Non serve a nulla eliminare l’art. 1 e l’art. 4: correlare, come fanno l’art. 2 e l’art. 3, il delitto di ‘istigazione alla discriminazione’, ovvero di ‘discriminazione’ alle categorie di sesso, genere, orientamento sessuale e identità di genere significa comunque affidare al magistrato l’identificazione di queste categorie, secondo i propri condizionamenti ideologici, certamente non limitati da concetti sui quali nella stessa area lgbt+ vi è contrasto. Uso volutamente il termine ‘magistrato’, più ampio di quello di ‘giudice’, perché include il pubblico ministero: il quale potrà chiedere, o disporre in via d’urgenza, intercettazioni telefoniche o ambientali (alcuni tetti sanzionatori delle nuove disposizioni lo consentono), e chiedere l’emissione di provvedimenti restrittivi della libertà. Dopo qualche anno, un giudice potrà pure decidere che non è discriminatorio, e quindi non è reato, affermare che la famiglia è quella formata da un uomo e una donna uniti in matrimonio: intanto chi lo detto avrà subìto indagini, pesanti invasioni nella sfera personale e limitazioni della libertà.

Se poi il giudicante accettasse la tesi del pm grazie all’art. 5 accadrà che il responsabile di una associazione pro family, o più in generale un sacerdote o un catechista che ripeta l’insegnamento della Chiesa su matrimonio e figli, siano condannati ad affiggere manifesti per il Gay pride. Non è un caso se sull’art. 5 e sulla libertà delle associazioni si era concentrata la Nota della S. Sede allo Stato italiano.

Non serve a nulla eliminare l’art. 7: si immagini che una associazione lgbt+ chieda al direttore di una scuola di fare lezioni di gender, e costui opponga un diniego o subordini l’assenso all’accordo coi genitori degli alunni.

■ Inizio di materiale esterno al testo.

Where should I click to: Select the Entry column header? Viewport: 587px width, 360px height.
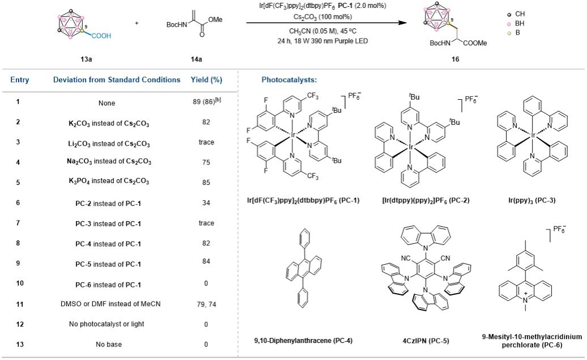point(20,80)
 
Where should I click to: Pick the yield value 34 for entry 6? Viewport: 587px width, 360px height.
point(206,201)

Se per il pm o per il giudicante tutto ciò è discriminatorio - cosa da non escludere alla luce delle prese di posizione di non pochi magistrati negli ultimi mesi sul tema gender - quanto meno il preside si ritroverà iscritto nel registro degli indagati: saranno sufficienti un paio di simili iniziative giudiziarie e il gender entrerà trionfalmente in tutte le scuole, pur senza l’art. 7.

Agli esami di riparazione sarebbe un grave errore, questo sì da completa bocciatura di una classe politica, consentire un compromesso al ribasso di questo tipo.